続いて、KnowBe4のCISOアドバイザーであるロジャー・グライムス氏が特別講演を行い、「AIがAIと戦う時代」というテーマで攻撃の現状や防御策について説明しました。グライムス氏は、現代のサイバー攻撃の70~90%がソーシャルエンジニアリングによるものであるとし、特にフィッシング攻撃の進化を取り上げました。彼は「2026年末までにはAIが攻撃の主流になる」と警鐘を鳴らし、企業がAIを活用した防御を強化する必要性を説きました。
実際、世界中のデータに基づく彼の予測によると、防御側がAIを用いた場合、その効果は手動よりも2~3倍向上するとのことです。

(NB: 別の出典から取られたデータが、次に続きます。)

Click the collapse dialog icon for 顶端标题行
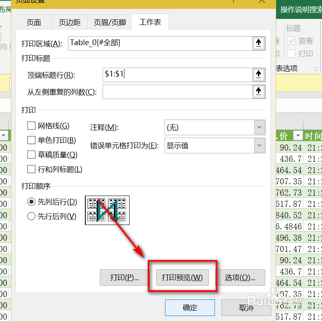This screenshot has height=322, width=322. (259, 74)
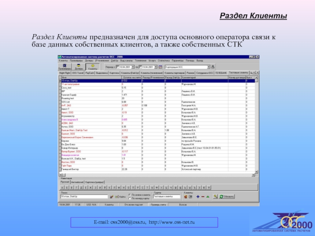Click the red minus delete client icon
This screenshot has width=315, height=236.
pos(202,196)
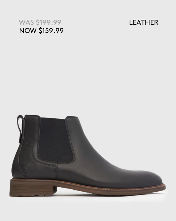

防御側のAIにもセキュリティ対策が必要であり、従業員には想定外の要求に直面した際には立ち止まって検証する重要性を訴えました。
さらに、事例セッションでは、日本航空株式会社とTOPPANホールディングス株式会社からの講演が行われ、情報セキュリティに対する意識の醸成とその定着について具体的な取り組みが紹介されました。日本航空の嶋戸氏は、情報セキュリティの文化醸成に向けた取り組みについて詳述し、TOPPANの庄司氏は社内セキュリティ体制の構築や人材育成の重要性に触れました。
最後には、脳科学者の中野信子氏が「ビジネスに活かす脳科学」というテーマで講演し、非合理的な人間行動を理解することがセキュリティ対策において如何に重要であるかについて解説しました。
KnowBe4は、従業員がより賢明な判断を下せるよう支援するプラットフォームを提供しており、世界で70,000以上の顧客に支持されています。今後、AIがビジネスにおいてますます重要な役割を果たす中、KnowBe4の取り組みは企業のセキュリティ文化の強化に貢献することが期待されます。